SOURCE DOCUMENT:
++++++++

To fight these forces of negativity, to increase the net positivity in the world, to optimize the happiness of yourself and the people you love, here are some tips and tools that I like to return to. I am not too much older than most of you, so take all of this with a large grain of salt.
Start every morning with a smile — even a forced one — it will make you happier. Replace the words “I have to” with “I get to” in your vocabulary. Smile with your mouth, your eyes, your ears, your face, your body at every living thing you see. Be a source of energy and optimism. Surround yourself with people that make you better. Realize or even rationalize that the grass is truly greener on your side of the fence. Just the belief that it is becomes a self-fulfilling prophecy.
View stressful, political interactions as nothing more than a deeply immersive strategy game. One that can be won if you stay focused on what matters most and your emotions and ego are not tied to your argument.
If you find yourself arguing with someone whom you respect and love, try to surrender your own ego to the shared identity you have with that person. In the heat of an argument, do the opposite of what your pride tells you to do. If you have the self-control, stop talking and give your opponent a random, intense minute-long hug.
Make people feel that you care about them. And here’s, a well, a little secret, the best way to do this is to actually care about them.
Make people feel that you are listening to them. Another little secret, the best way to do this is to actually listen.

++++++++

PROVIDED DATA:
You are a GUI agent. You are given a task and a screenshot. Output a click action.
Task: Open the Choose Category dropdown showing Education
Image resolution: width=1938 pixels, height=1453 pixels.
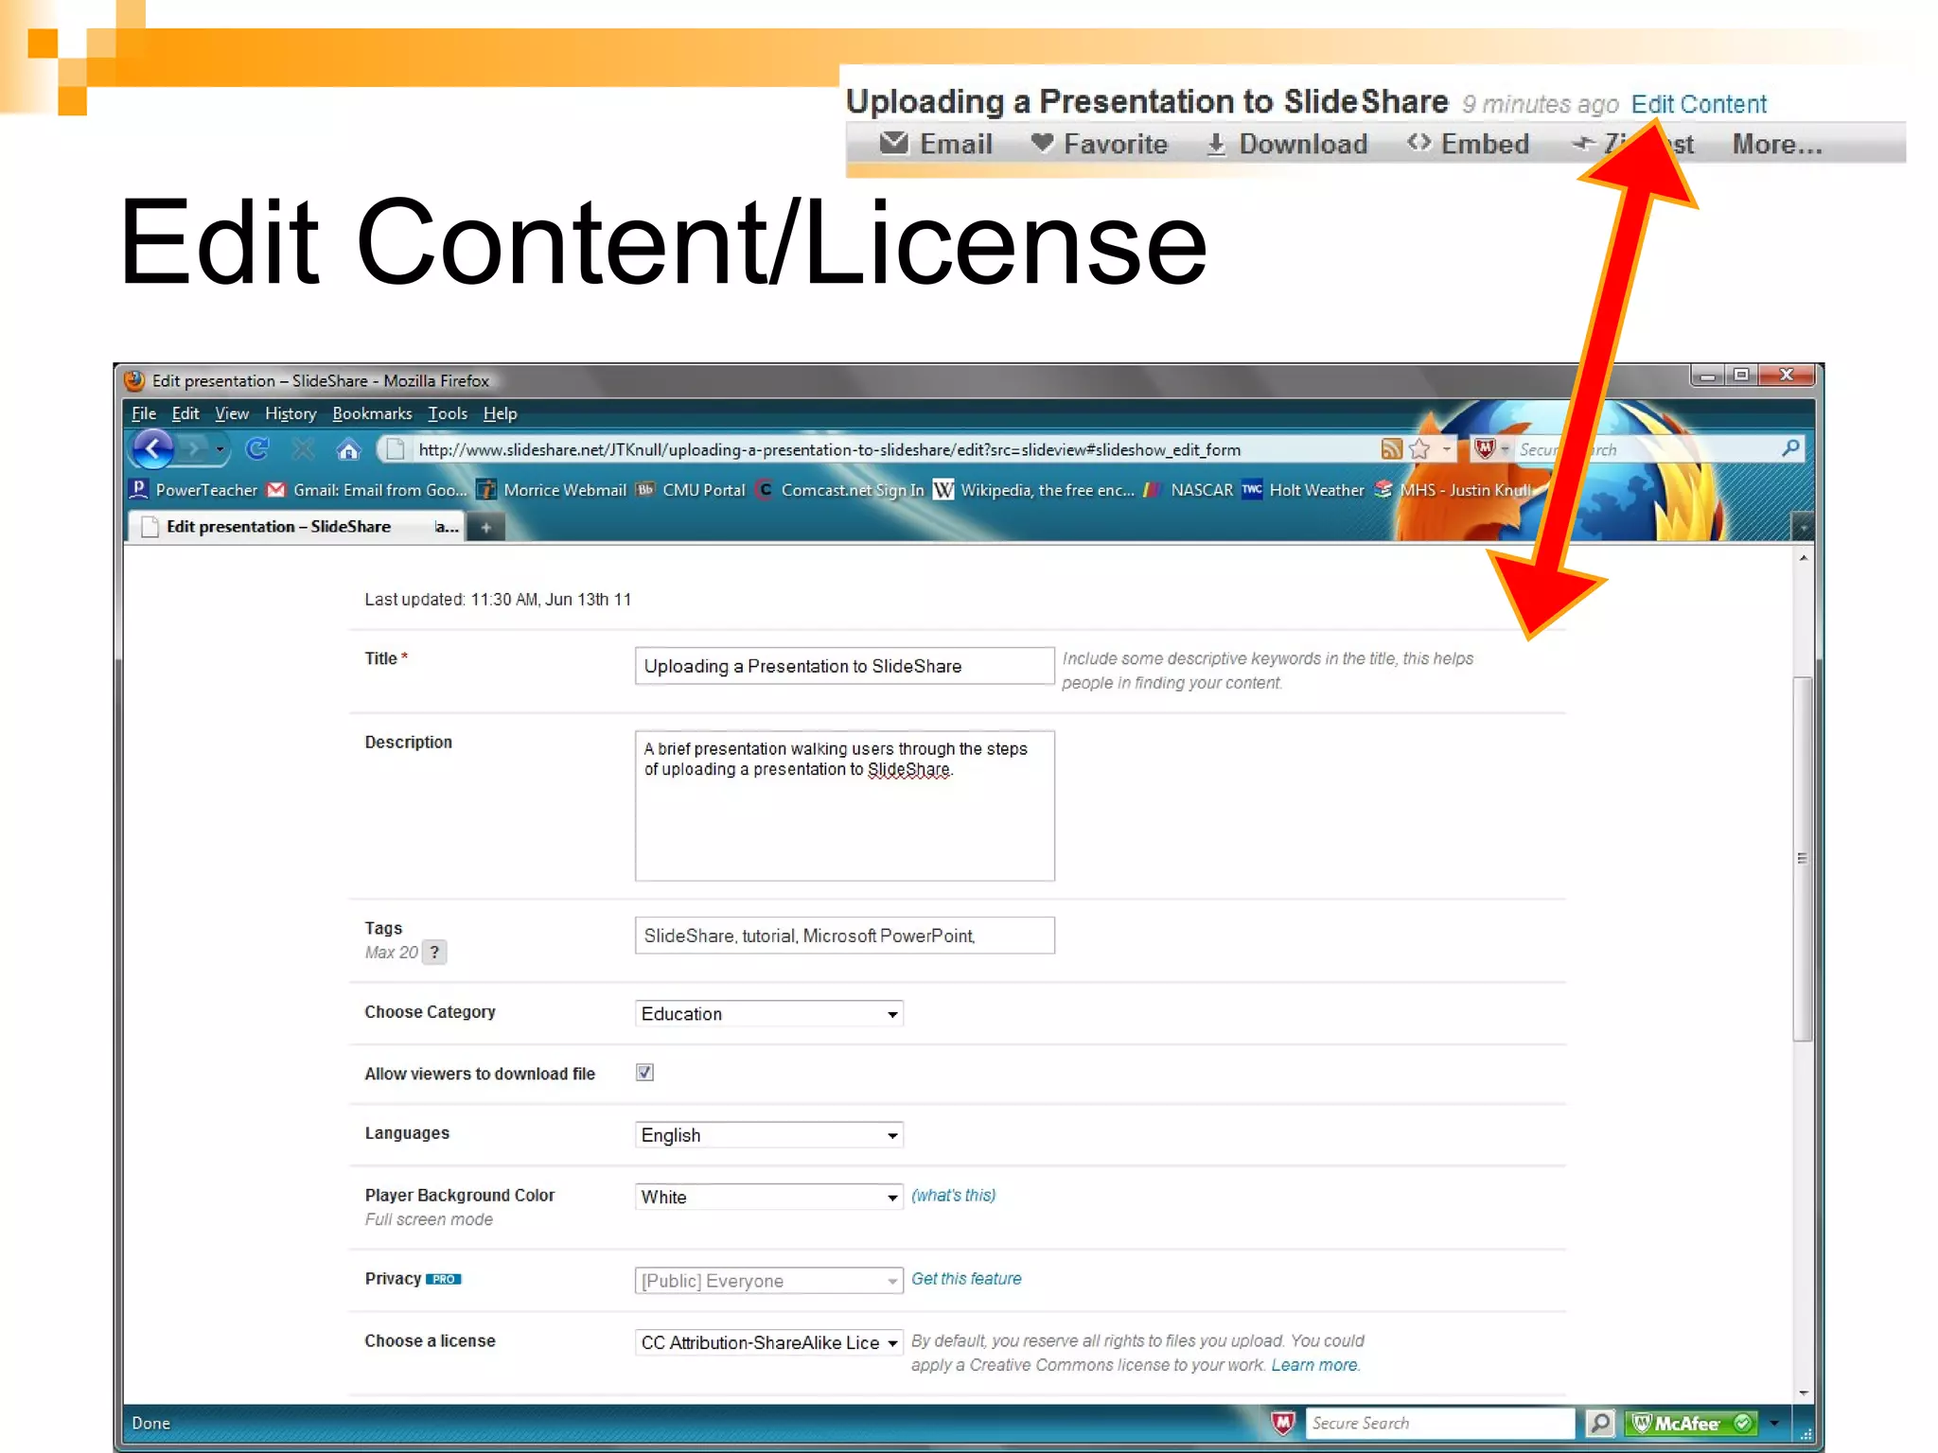pos(768,1014)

++++++++

Reproduce word for word the passage of the advice on staying positive that opens with the words containing "View stressful, political" and closes with "to your argument.".

View stressful, political interactions as nothing more than a deeply immersive strategy game. One that can be won if you stay focused on what matters most and your emotions and ego are not tied to your argument.